That intrastate activities, by reason of close and
intimate relation to interstate commerce, may fall within
federal control is demonstrated in the case of carriers who
[*38] are engaged in both interstate and intrastate
transportation. There federal control has been found
essential to secure the freedom of interstate traffic from
interference or unjust discrimination and to promote the
efficiency of the interstate service. Shreveport Case, 234
U.S. 342, 351, 352; Wisconsin Railroad Comm’n v.

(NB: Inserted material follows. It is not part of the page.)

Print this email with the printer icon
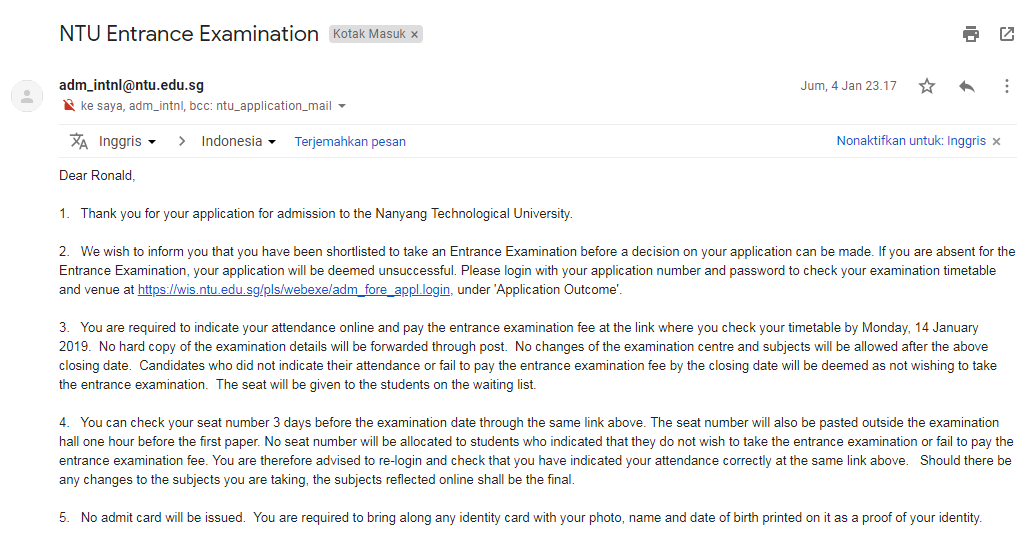Screen dimensions: 1035x545 point(971,34)
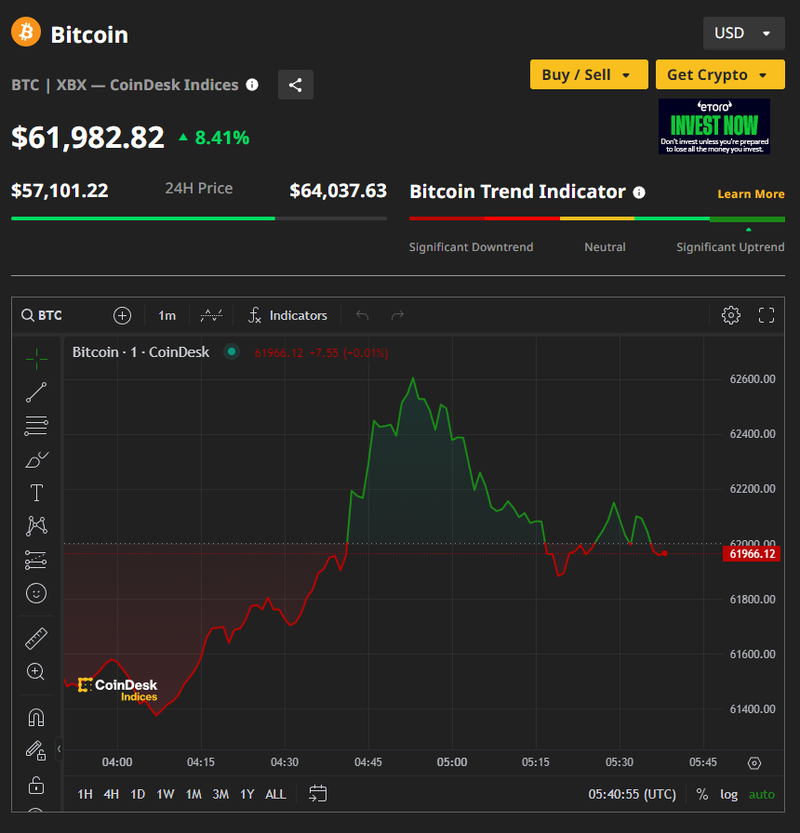Select the 1D time range
Viewport: 800px width, 833px height.
(x=138, y=794)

Chicago, B. & Q.R. Co., 257 U.S. 563, 588. It is
manifest that intrastate rates deal primarily with a local
activity. But in rate-making they bear such a close
relation to interstate rates that effective control of the one
must embrace some control over the other. Id. Under the
Transportation Act, 1920, 7 Congress went so far as to
authorize the Interstate [**625] Commerce Commission
to establish a state-wide level of intrastate rates in order
to prevent an unjust discrimination against interstate
commerce. Wisconsin Railroad Comm’n v. Chicago, B. &
Q.R. Co., supra; Florida v. United States, 282 U.S. 194,
210, 211. Other illustrations are found in the broad
requirements of the Safety Appliance Act and the Hours
of Service Act. Southern Railway Co. v. United States,
222 U.S. 20; Baltimore & Ohio R. Co. v. Interstate
Commerce Comm’n, 221 U.S. 612. It is said that this
exercise of federal power has relation to the maintenance
of adequate instrumentalities of interstate commerce. But
the agency is not superior to the commerce which uses it.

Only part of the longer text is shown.